When, in the Spring of 1919, Messrs Collins returned me my old revise for a last glance ere it finally went to press, I gazed in consternation at the pages which had seemed so reasonable five years ago. Five years? Let us say ten years! ‘Les années de campagne comptent double.’ It was like opening an old bundle of photographs after a great lapse of time—the same mixture of melancholy, and a sort of sad amusement. Look at this absurd youth! Who could have supposed that he would become so famous? And that brilliant creature, dead now, and already half-forgotten. So-and-so, at least, has developed along the lines that we laid down and has turned out just the successful and useful servant of civilisation that we imagined.

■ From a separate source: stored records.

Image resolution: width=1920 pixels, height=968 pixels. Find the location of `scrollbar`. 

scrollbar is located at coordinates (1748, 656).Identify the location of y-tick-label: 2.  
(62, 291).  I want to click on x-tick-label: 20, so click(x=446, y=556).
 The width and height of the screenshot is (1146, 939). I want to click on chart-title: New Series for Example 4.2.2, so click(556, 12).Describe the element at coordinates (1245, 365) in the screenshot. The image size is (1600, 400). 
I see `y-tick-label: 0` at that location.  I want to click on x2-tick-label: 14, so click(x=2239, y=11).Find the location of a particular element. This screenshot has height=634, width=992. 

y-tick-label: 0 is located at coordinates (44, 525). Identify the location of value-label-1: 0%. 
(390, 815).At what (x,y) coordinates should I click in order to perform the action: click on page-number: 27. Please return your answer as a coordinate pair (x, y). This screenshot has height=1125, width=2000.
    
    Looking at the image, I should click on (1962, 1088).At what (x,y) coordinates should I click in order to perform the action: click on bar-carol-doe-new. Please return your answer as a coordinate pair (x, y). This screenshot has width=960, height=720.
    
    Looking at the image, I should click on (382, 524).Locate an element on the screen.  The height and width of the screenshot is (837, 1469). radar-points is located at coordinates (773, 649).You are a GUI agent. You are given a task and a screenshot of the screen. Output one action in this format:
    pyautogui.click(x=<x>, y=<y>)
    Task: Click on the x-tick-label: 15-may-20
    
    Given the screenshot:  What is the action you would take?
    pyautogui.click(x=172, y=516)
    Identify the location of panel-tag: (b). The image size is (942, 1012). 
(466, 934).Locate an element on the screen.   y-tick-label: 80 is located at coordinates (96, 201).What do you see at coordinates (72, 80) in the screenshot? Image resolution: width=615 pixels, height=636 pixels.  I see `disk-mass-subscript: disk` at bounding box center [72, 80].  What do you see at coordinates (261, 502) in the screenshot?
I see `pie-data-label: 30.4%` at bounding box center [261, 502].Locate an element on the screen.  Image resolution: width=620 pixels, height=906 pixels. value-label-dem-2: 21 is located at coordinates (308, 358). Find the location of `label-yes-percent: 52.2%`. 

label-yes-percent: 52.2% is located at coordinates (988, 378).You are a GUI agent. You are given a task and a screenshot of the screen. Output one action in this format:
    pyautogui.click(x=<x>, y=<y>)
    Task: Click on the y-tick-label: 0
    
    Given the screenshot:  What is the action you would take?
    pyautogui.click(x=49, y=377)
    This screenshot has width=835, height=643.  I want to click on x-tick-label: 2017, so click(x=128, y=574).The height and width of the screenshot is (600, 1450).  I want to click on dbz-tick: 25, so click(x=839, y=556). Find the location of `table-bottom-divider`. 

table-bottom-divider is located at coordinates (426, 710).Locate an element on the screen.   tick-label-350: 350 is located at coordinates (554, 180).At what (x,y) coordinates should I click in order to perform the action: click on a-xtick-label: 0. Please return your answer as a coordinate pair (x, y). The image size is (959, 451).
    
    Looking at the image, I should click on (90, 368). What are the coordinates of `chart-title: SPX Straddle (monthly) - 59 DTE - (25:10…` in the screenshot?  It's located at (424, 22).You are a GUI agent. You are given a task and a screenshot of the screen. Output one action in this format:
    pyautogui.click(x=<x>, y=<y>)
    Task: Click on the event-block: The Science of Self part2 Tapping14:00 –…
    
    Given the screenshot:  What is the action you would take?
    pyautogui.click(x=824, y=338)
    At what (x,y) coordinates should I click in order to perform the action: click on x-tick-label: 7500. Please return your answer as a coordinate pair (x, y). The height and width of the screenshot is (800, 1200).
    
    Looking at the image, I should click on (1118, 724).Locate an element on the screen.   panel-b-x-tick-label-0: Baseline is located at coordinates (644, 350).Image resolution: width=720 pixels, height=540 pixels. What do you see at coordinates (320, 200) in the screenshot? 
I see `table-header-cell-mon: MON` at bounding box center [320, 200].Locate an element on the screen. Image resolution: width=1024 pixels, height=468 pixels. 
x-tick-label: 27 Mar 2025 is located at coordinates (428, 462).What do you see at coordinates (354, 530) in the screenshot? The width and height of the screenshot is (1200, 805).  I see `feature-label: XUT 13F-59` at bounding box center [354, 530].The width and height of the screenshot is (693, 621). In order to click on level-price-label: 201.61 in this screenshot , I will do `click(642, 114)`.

In our case, So-and-so is Barrès. He has become all that we thought he might become. Public life and the patriotic duty have absorbed him more and more; he has been to the France of 1914-19 something of that which Lamartine was in 1848. He, more than any, has preached the need of union—‘L’Union sacrée,’ bringing into public affairs a largeness of outlook and sweetness of temper rare in politics,—especially in France. Few of these eloquent pages which day by day he has contributed to the Echo de Paris will remain as works of literature, but, piled up, no longer read, in their accumulation they form a pedestal which certainly heightens the moral importance of the man. Here at least we have the satisfaction of finding our analysis exact. More and more, in these days of storm and stress, Barrès has ‘felt the need of merging himself in something larger and more durable than any individual existence’; ‘no longer the singular, the extraordinary attracts him;’ he finds something pleasant and satisfying in the alliance of courage and the spirit of adventure, ‘with a certain soldierly mediocrity of mind’—and all the more when their conjunction ‘promises the conquest of Alsace-Lorraine.’ Above all, he has given himself heart and soul to ‘the creation of a truly National Party, capable of bringing out of chaos a new organic order.’ Shall we not say of him that, like his heroine, Colette, ‘Il se sent chargé d’une grande dignité, soulevé vers quelquechose de plus vaste, de plus haut, et de plus constant que sa personne’?